As I didn’t know whether the cake had baked as evenly as it had appeared to have sunk in, I had to bake another cake. The so-called German wonder cake is an excellent choice if you need a tasty cake within a short space of time. And if you don’t want to go shopping again for various ingredients. This time I used a rectangle baking pan and all went well.
Fortunately the mud cake had baked through evenly and so I was happy that the cake was going to have a good height after all. As a mud cake is quite sweet my colleague didn’t want any buttercream or ganache inside but just simple yummy strawberry jam. Good choice!
My last cake using fondant was this wedding cake. At least now I know that it wasn’t (only) the very cold buttercream which made covering the cake difficult last time, but actually the humidity!

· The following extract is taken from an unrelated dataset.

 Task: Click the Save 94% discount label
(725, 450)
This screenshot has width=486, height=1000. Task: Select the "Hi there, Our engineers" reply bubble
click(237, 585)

After weeks of cold weather and April showers here in Germany we now have jungle temperatures with humidity above 60%! This time I was prepared and had the fan on. Cutting the decorations was a bit fiddley as the fondant, actually firmed up with a bit of CMC, just wouldn’t set.
Fondant covered boards look great, but I don’t like throwing food away. So I covered the board with a colour print out of a scratched ice surface and stuck it on with several layers of decoupage glue. I used blue washi tape for the edges. Elements like this can be made days or weeks in advance. Which also applies to any figurines. I made my version of the Rooster’s mascot “Icey” two weeks in advance.
Humidity was still against me on Sunday whilst placing the cake onto the board as the yellow fondant blobs to hold the “Happy Birthday” candles just wouldn’t set. So the photos were shot without the candles and I handed them over to my colleague separately.
Happy Birthday, dear Lina! I’m very pleased that the surprise turned out!